在牛胚胎中，SOX2表达始于16细胞期，囊胚期时SOX2在ICM细胞中特异性表达。敲除SOX2后，在蛋白质水平上，NANOG 和OCT4 的表达均显著下降[62]。NANOG表达始于8—16细胞期[60]，在早期囊胚中，NANOG 在TE 细胞和ICM 细胞中均有表达。敲除NANOG后，胚胎形成较小的囊胚腔，GATA6迁移至ICM 细胞中表达，SOX2和GATA6的表达下降，CDX2的表达不受影响[63]，说明NANOG在TE细胞分化中无明显作用，但在EPI细胞、PE细胞的分化和多能性的维持方面发挥重要作用。在敲除NANOG的牛胚胎中，抑制促分裂原活化的蛋白激酶激酶［mitogen-activated protein kinase (MAPK)kinase, MEK］会导致胚胎死于囊胚期前，这与在小鼠胚胎中的情况相似[64]；表达FGF4 不能完全恢复SOX17 的表达，这与在小鼠胚胎中的情况相反[64]。在牛早期胚胎中，NANOG和GATA6在ICM细胞中呈现“椒-盐”分布模式[58]。GATA6在牛胚胎的ICM细胞和TE细胞均有表达[65]。

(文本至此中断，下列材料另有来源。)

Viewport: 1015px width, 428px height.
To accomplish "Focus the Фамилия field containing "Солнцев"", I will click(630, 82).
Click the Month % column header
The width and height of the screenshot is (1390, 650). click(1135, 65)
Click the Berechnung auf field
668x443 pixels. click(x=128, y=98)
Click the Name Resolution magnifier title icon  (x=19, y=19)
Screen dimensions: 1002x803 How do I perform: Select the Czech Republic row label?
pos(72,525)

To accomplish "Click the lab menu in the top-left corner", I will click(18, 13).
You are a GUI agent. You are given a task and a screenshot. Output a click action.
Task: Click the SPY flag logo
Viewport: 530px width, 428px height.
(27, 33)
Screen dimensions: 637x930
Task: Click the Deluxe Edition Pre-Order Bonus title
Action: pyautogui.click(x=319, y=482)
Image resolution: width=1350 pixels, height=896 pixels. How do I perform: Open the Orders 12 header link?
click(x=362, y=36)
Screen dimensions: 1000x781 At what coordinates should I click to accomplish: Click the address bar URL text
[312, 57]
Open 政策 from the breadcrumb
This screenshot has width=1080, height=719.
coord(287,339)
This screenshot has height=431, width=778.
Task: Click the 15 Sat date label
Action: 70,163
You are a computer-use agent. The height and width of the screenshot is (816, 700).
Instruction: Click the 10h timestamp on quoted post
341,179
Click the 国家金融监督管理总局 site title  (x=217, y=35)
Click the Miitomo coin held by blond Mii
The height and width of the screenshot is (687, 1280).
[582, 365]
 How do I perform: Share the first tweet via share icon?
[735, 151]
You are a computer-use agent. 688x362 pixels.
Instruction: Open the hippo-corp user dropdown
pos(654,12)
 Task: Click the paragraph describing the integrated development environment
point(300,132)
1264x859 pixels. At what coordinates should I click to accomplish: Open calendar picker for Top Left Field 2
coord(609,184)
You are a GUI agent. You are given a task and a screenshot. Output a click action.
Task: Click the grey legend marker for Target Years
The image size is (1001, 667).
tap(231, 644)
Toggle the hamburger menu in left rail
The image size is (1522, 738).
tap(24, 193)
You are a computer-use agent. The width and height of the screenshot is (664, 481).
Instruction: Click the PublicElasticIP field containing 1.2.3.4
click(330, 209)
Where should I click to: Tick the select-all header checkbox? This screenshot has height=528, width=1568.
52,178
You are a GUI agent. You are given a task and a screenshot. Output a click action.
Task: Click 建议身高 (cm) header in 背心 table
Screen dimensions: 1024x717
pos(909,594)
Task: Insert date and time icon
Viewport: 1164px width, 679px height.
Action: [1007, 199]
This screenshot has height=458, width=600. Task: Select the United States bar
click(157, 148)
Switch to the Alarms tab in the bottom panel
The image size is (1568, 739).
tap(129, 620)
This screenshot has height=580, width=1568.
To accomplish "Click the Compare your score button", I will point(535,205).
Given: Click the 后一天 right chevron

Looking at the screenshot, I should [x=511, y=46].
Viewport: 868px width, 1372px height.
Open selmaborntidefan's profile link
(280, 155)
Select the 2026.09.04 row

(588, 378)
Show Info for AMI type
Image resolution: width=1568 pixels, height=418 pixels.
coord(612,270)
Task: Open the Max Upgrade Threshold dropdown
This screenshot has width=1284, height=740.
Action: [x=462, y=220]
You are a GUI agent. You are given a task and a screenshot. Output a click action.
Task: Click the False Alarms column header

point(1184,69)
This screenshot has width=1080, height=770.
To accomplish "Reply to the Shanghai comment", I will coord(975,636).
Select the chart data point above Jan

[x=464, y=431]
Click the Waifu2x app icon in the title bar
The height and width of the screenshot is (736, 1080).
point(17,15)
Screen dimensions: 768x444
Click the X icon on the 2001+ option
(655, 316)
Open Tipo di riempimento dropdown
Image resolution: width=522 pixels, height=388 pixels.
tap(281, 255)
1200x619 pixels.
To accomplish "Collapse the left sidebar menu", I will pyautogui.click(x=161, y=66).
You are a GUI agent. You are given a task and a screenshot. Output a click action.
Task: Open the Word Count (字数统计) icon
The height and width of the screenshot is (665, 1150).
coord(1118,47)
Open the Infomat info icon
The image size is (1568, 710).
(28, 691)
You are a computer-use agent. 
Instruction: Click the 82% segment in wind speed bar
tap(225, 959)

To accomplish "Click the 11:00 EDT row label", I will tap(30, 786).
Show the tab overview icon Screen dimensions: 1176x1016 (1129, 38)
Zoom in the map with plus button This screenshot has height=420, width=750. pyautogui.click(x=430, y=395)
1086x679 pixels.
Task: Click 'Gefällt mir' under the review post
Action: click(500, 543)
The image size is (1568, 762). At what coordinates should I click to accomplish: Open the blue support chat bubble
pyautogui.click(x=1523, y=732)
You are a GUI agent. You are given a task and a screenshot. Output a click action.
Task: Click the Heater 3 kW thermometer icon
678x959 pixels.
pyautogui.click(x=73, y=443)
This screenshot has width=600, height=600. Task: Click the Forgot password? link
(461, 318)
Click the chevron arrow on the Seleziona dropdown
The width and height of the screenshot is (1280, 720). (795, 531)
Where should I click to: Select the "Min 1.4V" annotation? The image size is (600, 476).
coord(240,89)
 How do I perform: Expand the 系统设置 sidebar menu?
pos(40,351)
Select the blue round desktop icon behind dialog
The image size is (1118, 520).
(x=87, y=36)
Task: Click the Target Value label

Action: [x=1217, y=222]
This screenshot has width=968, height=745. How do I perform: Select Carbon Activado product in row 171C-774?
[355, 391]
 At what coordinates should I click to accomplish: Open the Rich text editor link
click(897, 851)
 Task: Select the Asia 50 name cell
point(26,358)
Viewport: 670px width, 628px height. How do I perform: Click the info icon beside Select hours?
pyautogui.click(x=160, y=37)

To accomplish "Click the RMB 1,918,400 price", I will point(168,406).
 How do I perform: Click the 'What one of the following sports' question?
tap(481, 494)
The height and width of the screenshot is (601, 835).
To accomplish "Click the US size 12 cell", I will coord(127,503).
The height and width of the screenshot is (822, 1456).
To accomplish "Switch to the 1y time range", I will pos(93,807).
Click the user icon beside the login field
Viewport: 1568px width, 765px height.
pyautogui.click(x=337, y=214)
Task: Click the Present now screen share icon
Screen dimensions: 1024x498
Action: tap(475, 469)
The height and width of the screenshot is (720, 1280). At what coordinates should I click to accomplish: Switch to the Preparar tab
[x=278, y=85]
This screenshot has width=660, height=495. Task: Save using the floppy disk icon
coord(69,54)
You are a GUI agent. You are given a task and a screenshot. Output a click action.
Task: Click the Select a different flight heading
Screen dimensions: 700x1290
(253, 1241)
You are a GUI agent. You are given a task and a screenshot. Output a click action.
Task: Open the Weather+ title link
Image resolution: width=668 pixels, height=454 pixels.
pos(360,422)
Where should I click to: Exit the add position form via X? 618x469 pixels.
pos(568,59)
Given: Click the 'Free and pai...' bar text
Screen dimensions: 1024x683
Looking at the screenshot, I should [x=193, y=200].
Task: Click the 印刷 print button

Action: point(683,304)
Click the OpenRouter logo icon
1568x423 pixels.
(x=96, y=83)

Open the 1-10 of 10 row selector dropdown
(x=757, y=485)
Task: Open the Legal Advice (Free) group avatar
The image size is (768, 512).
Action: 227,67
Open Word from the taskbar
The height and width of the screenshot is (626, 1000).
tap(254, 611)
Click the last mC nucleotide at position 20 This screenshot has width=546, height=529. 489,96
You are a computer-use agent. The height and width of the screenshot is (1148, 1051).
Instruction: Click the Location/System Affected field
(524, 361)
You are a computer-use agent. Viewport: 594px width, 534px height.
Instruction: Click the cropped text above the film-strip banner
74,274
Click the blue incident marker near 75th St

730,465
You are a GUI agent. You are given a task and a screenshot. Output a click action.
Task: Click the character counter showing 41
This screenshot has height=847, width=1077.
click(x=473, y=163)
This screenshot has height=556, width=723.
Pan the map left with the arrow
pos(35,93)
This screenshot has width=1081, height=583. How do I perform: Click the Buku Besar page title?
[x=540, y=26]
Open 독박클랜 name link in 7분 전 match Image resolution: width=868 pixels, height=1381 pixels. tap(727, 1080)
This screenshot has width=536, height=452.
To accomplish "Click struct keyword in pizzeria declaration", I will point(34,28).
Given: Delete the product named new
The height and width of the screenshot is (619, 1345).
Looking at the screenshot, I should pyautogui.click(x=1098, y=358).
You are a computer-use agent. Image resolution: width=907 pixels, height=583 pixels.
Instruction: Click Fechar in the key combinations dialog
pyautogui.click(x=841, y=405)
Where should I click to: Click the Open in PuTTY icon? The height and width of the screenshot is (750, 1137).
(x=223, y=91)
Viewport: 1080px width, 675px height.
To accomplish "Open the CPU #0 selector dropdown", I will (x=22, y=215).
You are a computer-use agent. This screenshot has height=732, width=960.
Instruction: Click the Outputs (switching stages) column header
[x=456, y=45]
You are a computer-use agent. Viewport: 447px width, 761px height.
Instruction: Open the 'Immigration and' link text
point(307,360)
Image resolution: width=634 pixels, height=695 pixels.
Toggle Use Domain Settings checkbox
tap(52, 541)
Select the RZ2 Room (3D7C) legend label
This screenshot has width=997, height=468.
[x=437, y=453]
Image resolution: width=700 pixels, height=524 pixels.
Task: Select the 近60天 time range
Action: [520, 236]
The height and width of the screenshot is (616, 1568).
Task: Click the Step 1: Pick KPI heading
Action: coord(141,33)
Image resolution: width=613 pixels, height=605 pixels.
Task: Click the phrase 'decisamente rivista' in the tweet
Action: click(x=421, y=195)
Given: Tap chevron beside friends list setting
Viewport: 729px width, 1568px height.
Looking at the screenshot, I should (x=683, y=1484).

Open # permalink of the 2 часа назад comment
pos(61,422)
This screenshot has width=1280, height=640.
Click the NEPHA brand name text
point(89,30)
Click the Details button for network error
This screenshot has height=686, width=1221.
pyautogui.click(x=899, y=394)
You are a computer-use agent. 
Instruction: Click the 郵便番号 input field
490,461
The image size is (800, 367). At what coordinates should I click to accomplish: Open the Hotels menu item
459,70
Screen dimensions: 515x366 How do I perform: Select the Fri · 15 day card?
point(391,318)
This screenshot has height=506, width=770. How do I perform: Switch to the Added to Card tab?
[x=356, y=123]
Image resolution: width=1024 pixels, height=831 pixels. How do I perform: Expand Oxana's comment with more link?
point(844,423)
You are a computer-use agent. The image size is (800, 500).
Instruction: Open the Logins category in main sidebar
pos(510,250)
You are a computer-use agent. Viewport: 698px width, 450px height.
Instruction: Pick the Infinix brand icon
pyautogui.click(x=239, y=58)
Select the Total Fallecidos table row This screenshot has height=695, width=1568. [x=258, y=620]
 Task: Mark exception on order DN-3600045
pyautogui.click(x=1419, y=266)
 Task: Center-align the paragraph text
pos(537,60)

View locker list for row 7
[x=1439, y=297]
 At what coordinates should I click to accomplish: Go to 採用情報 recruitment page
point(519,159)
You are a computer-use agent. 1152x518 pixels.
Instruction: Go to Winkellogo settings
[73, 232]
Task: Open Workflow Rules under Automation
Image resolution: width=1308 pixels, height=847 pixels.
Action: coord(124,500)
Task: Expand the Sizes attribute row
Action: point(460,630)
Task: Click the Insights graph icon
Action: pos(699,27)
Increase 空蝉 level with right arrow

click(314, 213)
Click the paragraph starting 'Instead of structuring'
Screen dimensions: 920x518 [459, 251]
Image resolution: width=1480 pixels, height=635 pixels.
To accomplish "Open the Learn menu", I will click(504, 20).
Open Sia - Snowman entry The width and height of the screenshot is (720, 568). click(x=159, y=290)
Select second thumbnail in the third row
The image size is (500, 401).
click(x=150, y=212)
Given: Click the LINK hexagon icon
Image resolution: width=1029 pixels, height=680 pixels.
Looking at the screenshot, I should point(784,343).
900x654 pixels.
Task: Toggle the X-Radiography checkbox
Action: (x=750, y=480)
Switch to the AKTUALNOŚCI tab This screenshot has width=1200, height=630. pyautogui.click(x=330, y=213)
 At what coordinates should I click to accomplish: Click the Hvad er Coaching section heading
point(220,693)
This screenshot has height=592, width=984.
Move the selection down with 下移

在牛胚胎中，FGF 激活下游促分裂原活化的蛋白激酶（MAPK）诱导细胞分化[66]。敲低成纤维细胞生长因子受体2（fibroblast growth factor receptor 2,FGFR2）后，牛胚胎中NANOG和GATA6的表达不受影响，HNF4A（hepatocyte nuclear factor 4 alpha）的表达显著下降，并且EPI细胞和PE前体细胞数目不受影响[67]。抑制牛卵母细胞FGF10表达会阻碍囊胚发育，限制卵丘扩大[68]。有研究发现，微RNA（microRNA, miRNA）在调控牛胚胎多能性方面发挥重要作用。例如，miR-218 直接调节CDH2和NANOG的表达，并且能在ICM细胞中调节NANOG以响应FGF 信号通路[69]。抑制牛胚胎的MAPK会促进内细胞团中NANOG的表达，抑制GATA6的表达，而SOX2和OCT4的表达不受影响[70]。双重抑制牛胚胎的MAP2K 和GSK3（glycogen synthase kinase 3）时，FGF4和NANOG的表达升高，PDGFRA和SOX1的表达降低，细胞类型由PE 细胞转变为EPI 细胞[71]，说明MAP2K 和GSK3 可以促进细胞向PE细胞分化。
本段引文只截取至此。